◆ **Work to complete**:
**A.** Recast the paragraph of the news report on the cardinal's death that begins "Lopez Trujillo died of a heart attack" as a short bulleted list of its main facts.
**B.** Summarize the news report on the cardinal's death in two sentences.

◆ **Selected extract**:
By Our Foreign Staff
Telegraph Company
UK, London
April 21, 2008
Cardinal Alfonso Lopez Trujillo, a Colombian prelate who
helped lead the Vatican's campaign against abortion and insisted condoms do not
prevent transmission of the Aids-causing virus, has died in a Rome hospital,
aged 72.
Lopez Trujillo died of a heart attack on Saturday night at the
Pius XI private clinic, where he had been admitted for tests on March 17, said
Monsignor Jorge Raigosa.
He suffered medical complications after being admitted to
hospital several weeks ago for "grave health problems" and had been in intensive
care.
In March 2007, Lopez Trujillo travelled to Mexico to launch
the Roman Catholic Church's campaign against plans in the predominantly Catholic
country to legalise abortion. Catholic teaching forbids abortion as a grave
sin.

◆ **Extracted material**:
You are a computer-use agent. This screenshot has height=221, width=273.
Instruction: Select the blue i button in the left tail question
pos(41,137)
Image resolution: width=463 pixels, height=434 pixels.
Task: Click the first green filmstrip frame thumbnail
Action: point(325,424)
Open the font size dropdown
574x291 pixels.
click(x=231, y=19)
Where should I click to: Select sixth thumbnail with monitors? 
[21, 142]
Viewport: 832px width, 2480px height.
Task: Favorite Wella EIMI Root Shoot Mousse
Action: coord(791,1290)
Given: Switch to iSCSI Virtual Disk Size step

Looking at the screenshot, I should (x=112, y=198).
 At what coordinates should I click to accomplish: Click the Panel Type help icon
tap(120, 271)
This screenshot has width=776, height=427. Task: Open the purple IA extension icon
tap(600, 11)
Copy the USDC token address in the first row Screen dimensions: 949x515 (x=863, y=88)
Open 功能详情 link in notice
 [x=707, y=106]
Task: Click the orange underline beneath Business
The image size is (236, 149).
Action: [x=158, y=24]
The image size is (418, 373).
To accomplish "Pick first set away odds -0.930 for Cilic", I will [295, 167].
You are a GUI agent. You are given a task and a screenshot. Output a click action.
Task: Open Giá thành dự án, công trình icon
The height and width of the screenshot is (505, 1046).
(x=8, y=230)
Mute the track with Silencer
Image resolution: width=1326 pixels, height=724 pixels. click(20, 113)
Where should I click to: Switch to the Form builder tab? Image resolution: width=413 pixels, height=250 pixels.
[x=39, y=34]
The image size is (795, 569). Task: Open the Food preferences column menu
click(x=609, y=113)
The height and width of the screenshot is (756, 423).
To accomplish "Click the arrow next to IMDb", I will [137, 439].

◆ **Written responses**:
**A.**
- Cause and time of death: a heart attack on Saturday night
- Place: the Pius XI private clinic
- Admission: for tests on March 17
- Source: Monsignor Jorge Raigosa

**B.** Cardinal Alfonso Lopez Trujillo, a Colombian prelate who helped lead the Vatican's campaign against abortion and insisted condoms do not prevent transmission of the Aids-causing virus, died of a heart attack in a Rome hospital at age 72. He had been in intensive care after being admitted for grave health problems, and in March 2007 he had traveled to Mexico to launch the Roman Catholic Church's campaign against plans there to legalize abortion.